By extracts from the late census, kindly furnished by the Marshal of this District, which I have incorporated in this report, it will be seen that the whole number of insane persons of this State, exclusive of paupers, are one hundred and forty in number, including fifteen at the Butler Hospital belonging to other parts. It is however, most probable, that there are an equal or greater number than the last mentioned, at lunatic institutions without our limits, that properly belong to this State. It will therefore appear by the census, and the returns from the poor houses and asylums, as I have collected them, that there were two hundred and eighty-three insane persons in all, within the borders of our State. This number, however, I think too small. I have myself detected some errors in the census returns and I fear that there are many others.
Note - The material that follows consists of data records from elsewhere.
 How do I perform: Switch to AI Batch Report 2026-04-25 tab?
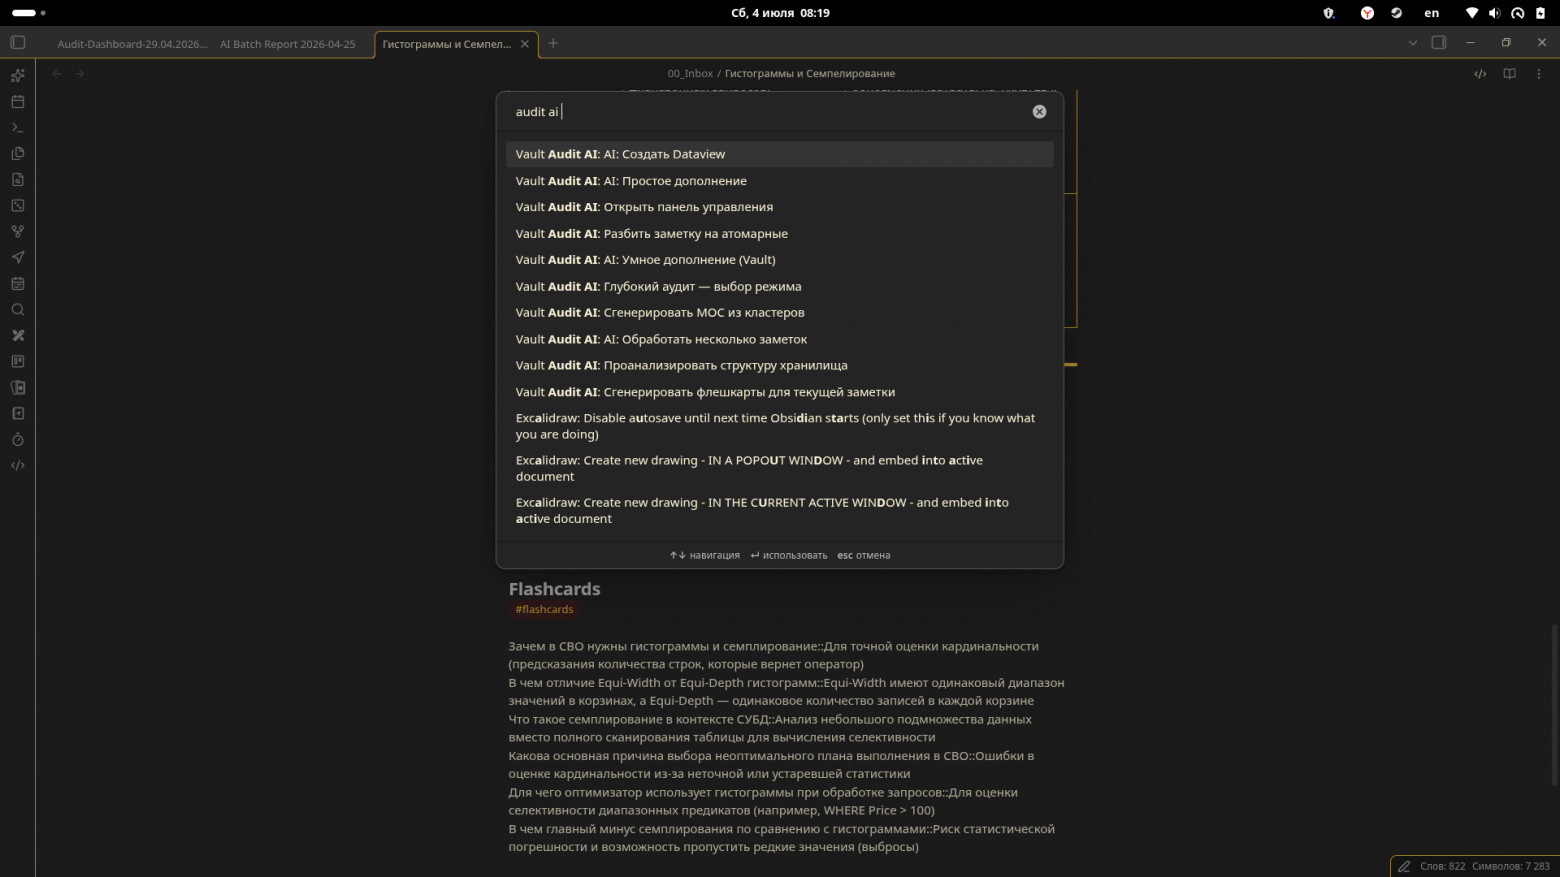[287, 44]
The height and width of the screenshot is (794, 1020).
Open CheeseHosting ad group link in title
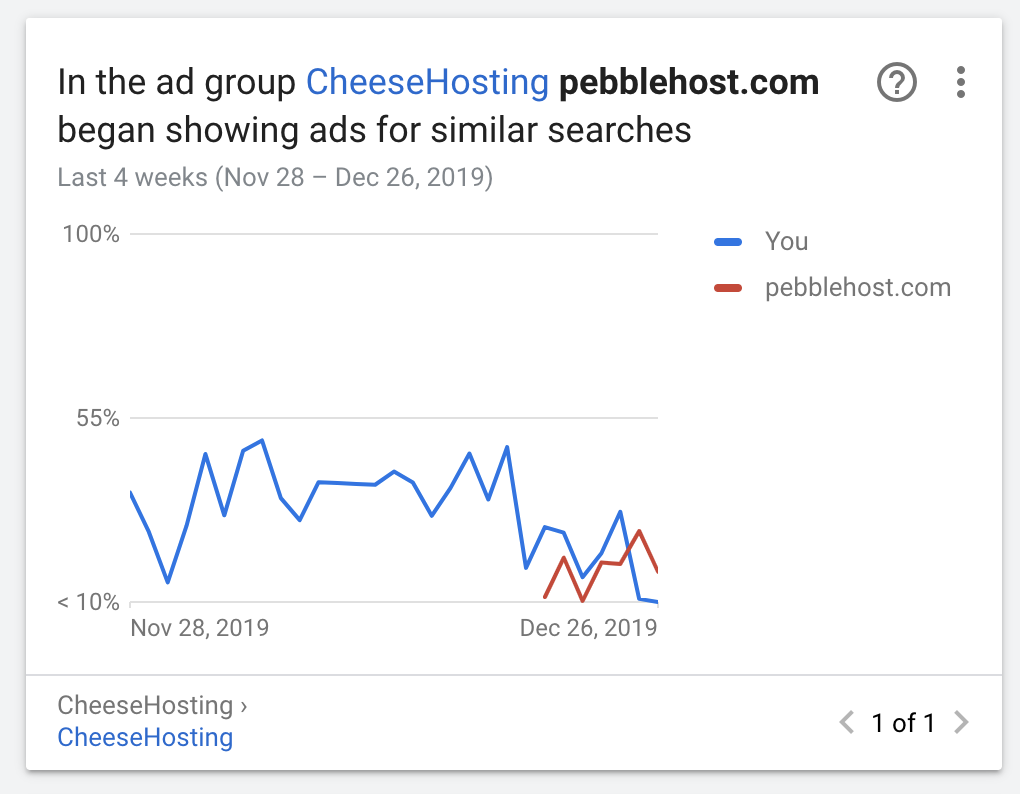(x=427, y=82)
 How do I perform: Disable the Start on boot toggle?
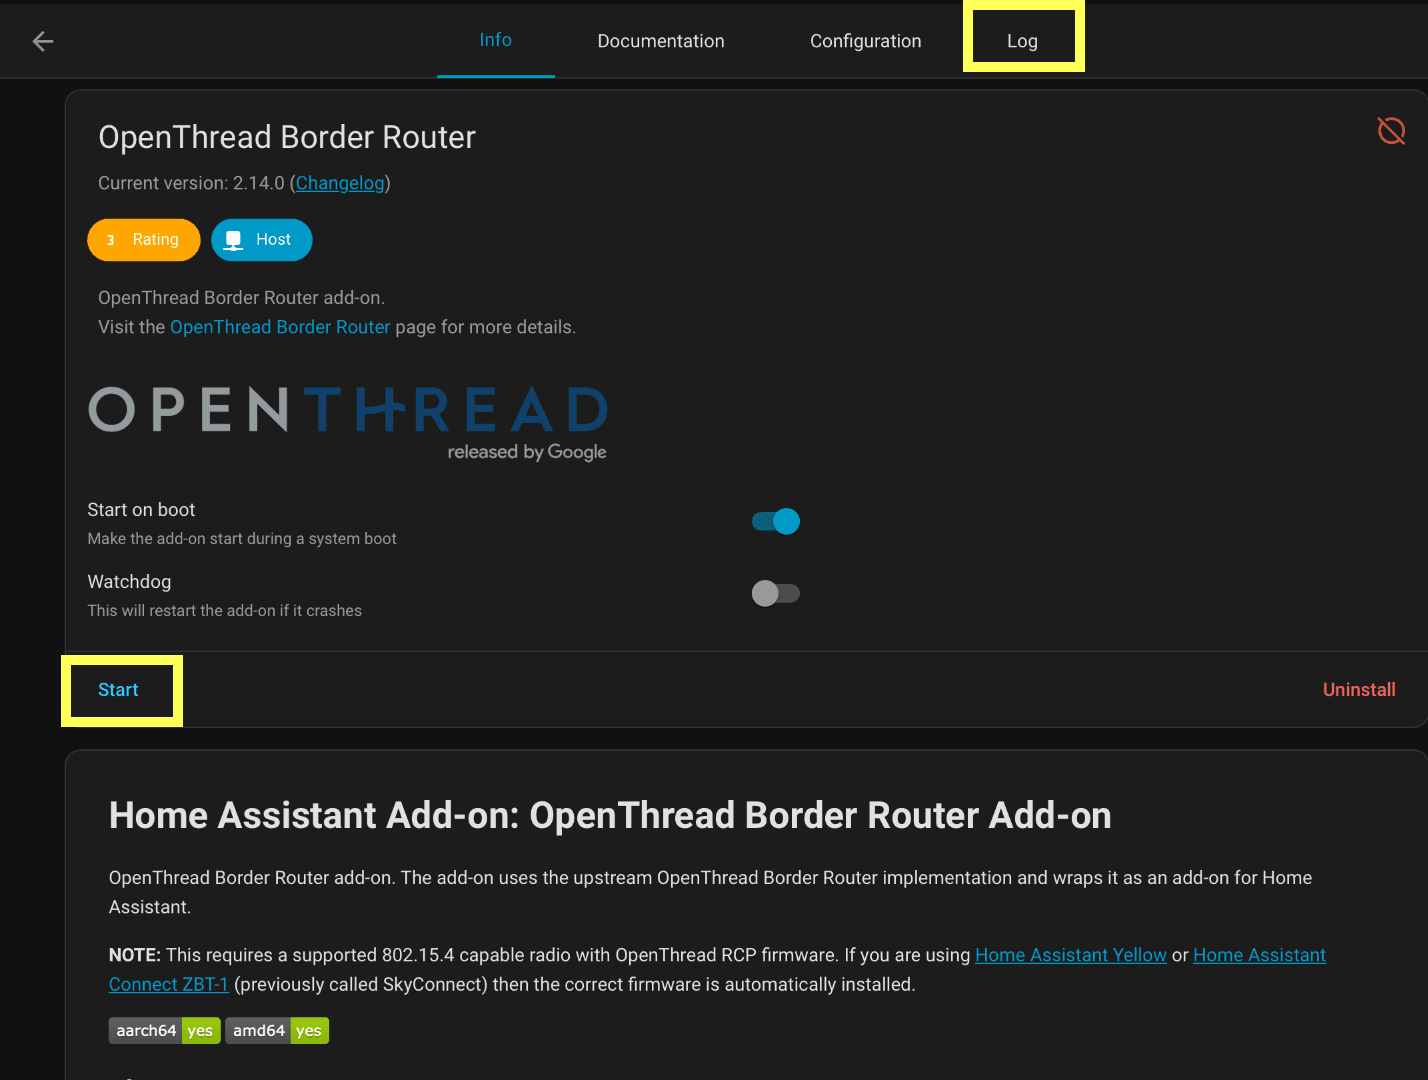click(776, 522)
By examining the tables that I have constructed from these returns, the members of the General Assembly can probably decide whether they are correct as far as their respective towns they individually represent, are concerned.
I have heard that in some countries the most appalling outrages have been committed under the plea of insanity, by relations and guardians, who, under the pretence that their wards were insane, have from a sinister motive, immured them in prisons or dungeons until they really became so. But it is hardly possible that such abuses can occur in this country, and I know not that any legislation on that point is necessary. However this may be, I feel that it is a subject too delicate and intricate for me to approach. An able paper treating on the legal relations of the insane, was published in the Monthly Law Reporter of September 1850. It is from the pen of Dr. Ray, Superintendent of the Butler hospital; and is a subject which he is qualified by both talent and experience to handle with a masters pen.